At this point I was moved to contradict the old gentleman, and to say that one unquestioned contribution to science of Darwin, as novel as it was secure, was his patient discovery of the work of earthworms, and of its vast effect. The old gentleman was willing to admit that I was right, but he said he was only speaking of Darwin in connection with transformism and the whimsical way in which his private name (and his errors) had become identified with evolution in general.

I asked him, since he had such a knowledge of men from observation, why this was so.

"It seems at first sight," he said, "as ridiculous as though we should associate the theory of light with the name of Newton, who inclined to the exploded corpuscular hypothesis, or the general conception of orbital motion in the universe to the great Bacon, who, in point of fact, rudely repudiated the Copernican theory in particular."

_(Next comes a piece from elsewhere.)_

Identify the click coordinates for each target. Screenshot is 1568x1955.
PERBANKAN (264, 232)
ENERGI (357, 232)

"Did he, indeed?" said I, interested.

"I believe so," said the old gentleman; "at any rate you were asking me why Darwin, with his single contribution to the theory of transformism, and that a doubtful one--or, to be accurate, an exploded one--should be associated in the popular mind with the invention of so ancient a theory as that of evolution. The reason is, I think, no more than that he came at a particular moment when any man doing great quantities of detailed work in this field was bound to stand out exaggeratedly. The society in which he appeared had, until just before his day, accepted a narrow cosmogony, quite unknown to its ancestors. Darwin's book certainly exploded that, and the mind of his time--ignorant as it was of the past--was ready to accept the shattering of its father's idols as a new revelation."

"But you were saying," said I, when he had thus dealt harshly with a great name, "that not the material but the moral changes of your time seemed to you the greatest.